CRÍTICA Ensaios de Dalrymple põem na vitrine o horror do comunismo
Obra reúne cinco textos asfixiantes que relatam as experiências do autor britânico em ‘paraísos’ do regime
FOLHA
Por que não existe um Museu do Comunismo? A pergunta foi feita, tempos atrás, pelo colunista James Bartholomew no “Daily Telegraph”.
Todos conhecemos os horrores do nazismo, de Auschwitz, do Holocausto. Mas como explicar a ignorância atroz sobre os crimes da União Soviética, o seu tenebroso sistema prisional (o gulag) ou até as matanças pela fome que Stálin provocou na Ucrânia na década de 1930 (o chamado Holodomor, em que 4 milhões perderam a vida)?

◆ OBJETIVO 1
Relacione todos os nomes de pessoas mencionados no trecho.
◆ OBJETIVO 2
Reproduza fielmente o segmento do trecho que vai de "CRÍTICA Ensaios de" até "perderam a vida)?", inclusive.

◆ SEÇÃO DE DADOS
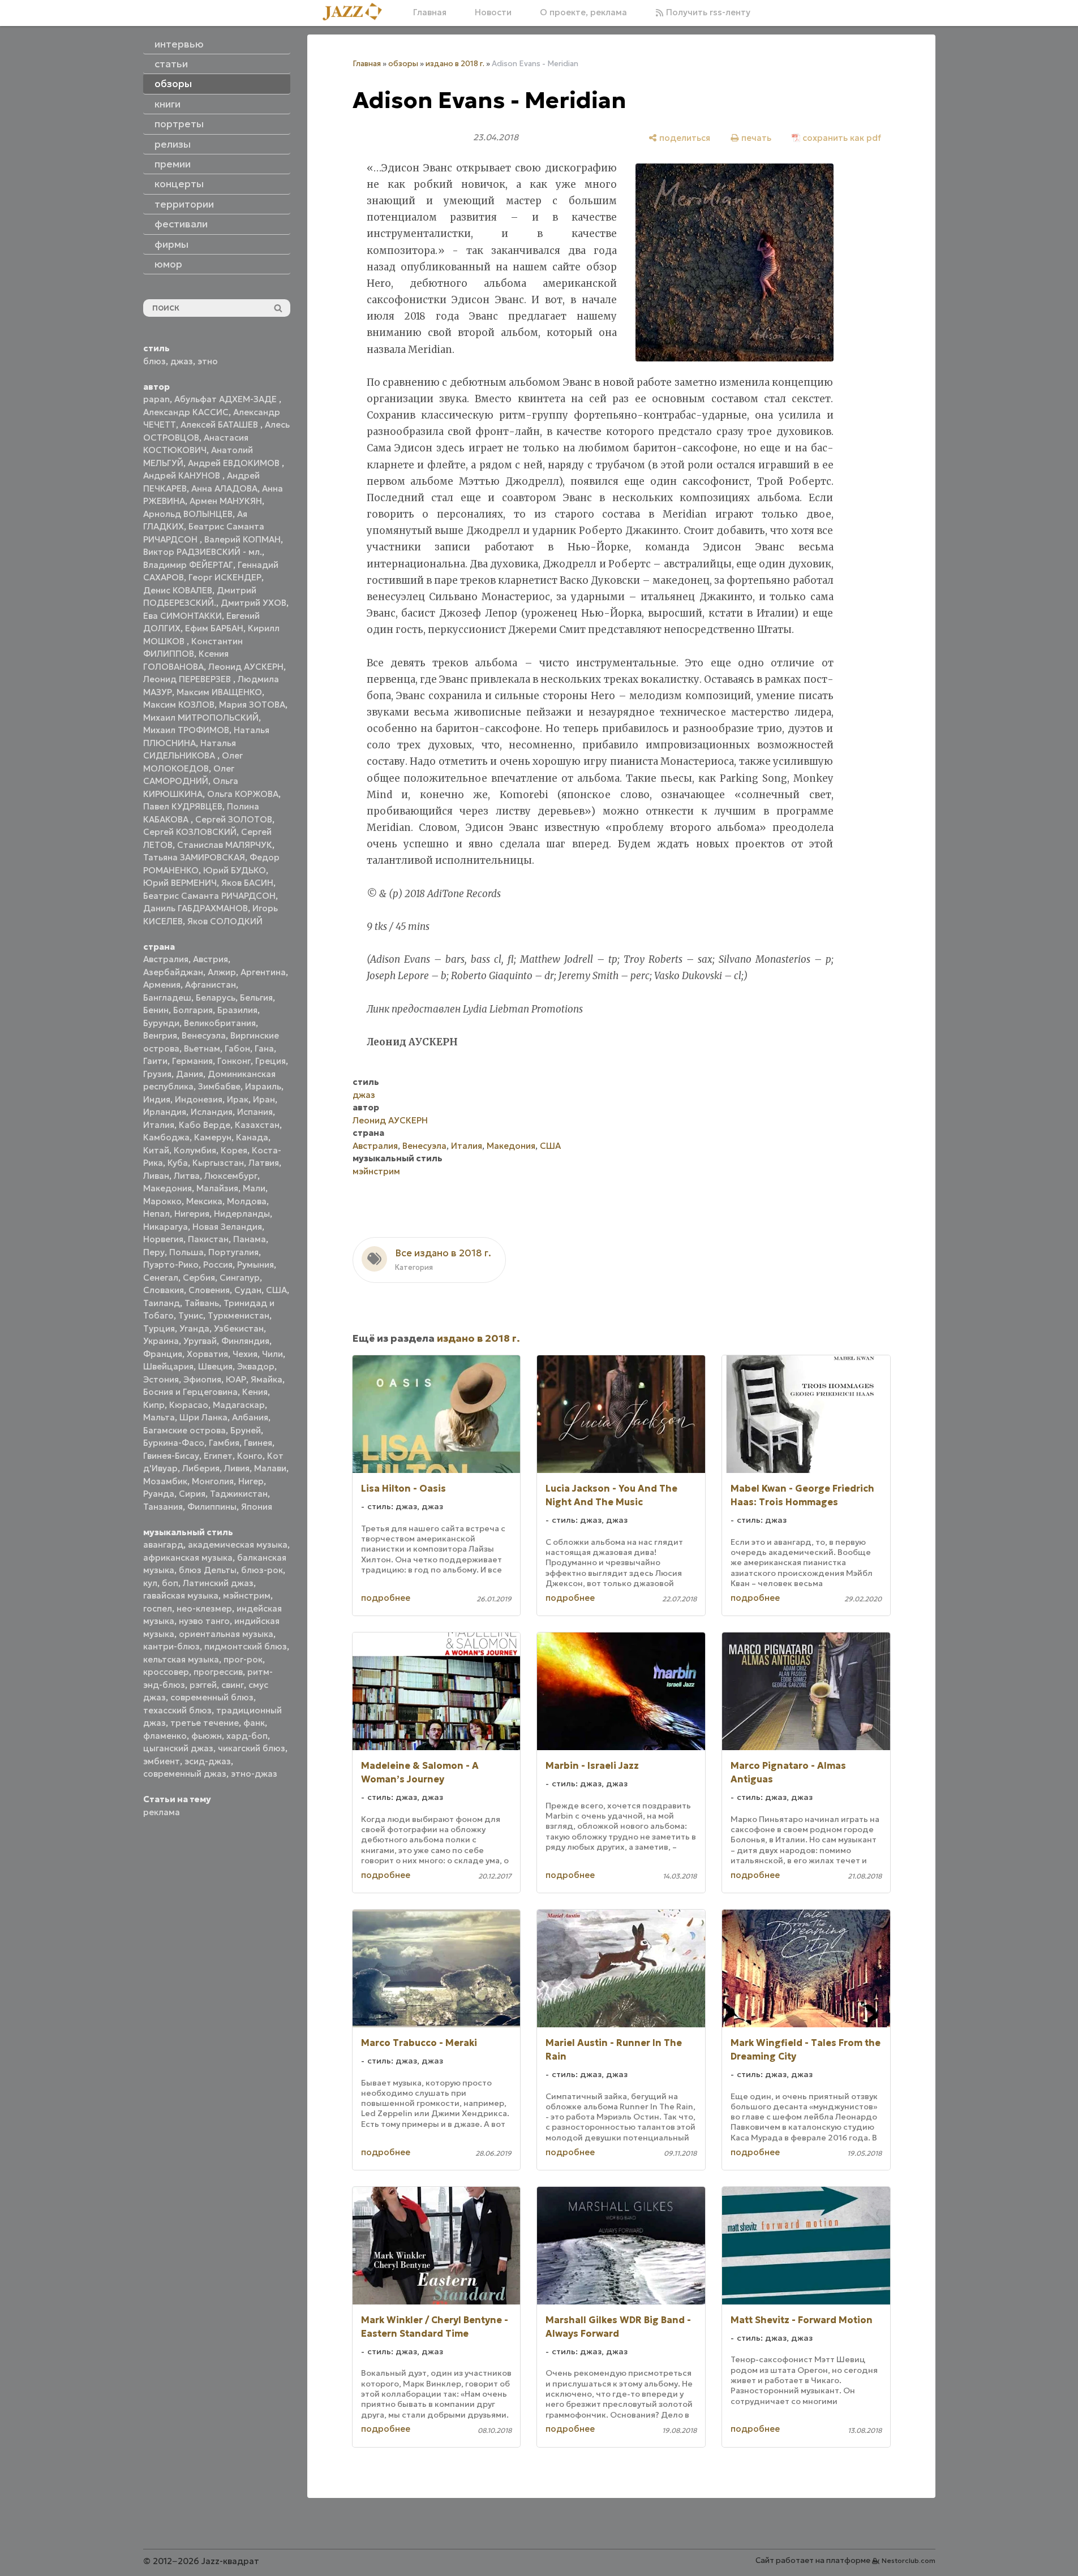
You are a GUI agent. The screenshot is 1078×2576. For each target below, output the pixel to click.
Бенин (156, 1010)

◆ RESOLUÇÃO REDIGIDA 1
Dalrymple, James Bartholomew, Stálin

◆ RESOLUÇÃO REDIGIDA 2
CRÍTICA Ensaios de Dalrymple põem na vitrine o horror do comunismo
Obra reúne cinco textos asfixiantes que relatam as experiências do autor britânico em ‘paraísos’ do regime
FOLHA
Por que não existe um Museu do Comunismo? A pergunta foi feita, tempos atrás, pelo colunista James Bartholomew no “Daily Telegraph”.
Todos conhecemos os horrores do nazismo, de Auschwitz, do Holocausto. Mas como explicar a ignorância atroz sobre os crimes da União Soviética, o seu tenebroso sistema prisional (o gulag) ou até as matanças pela fome que Stálin provocou na Ucrânia na década de 1930 (o chamado Holodomor, em que 4 milhões perderam a vida)?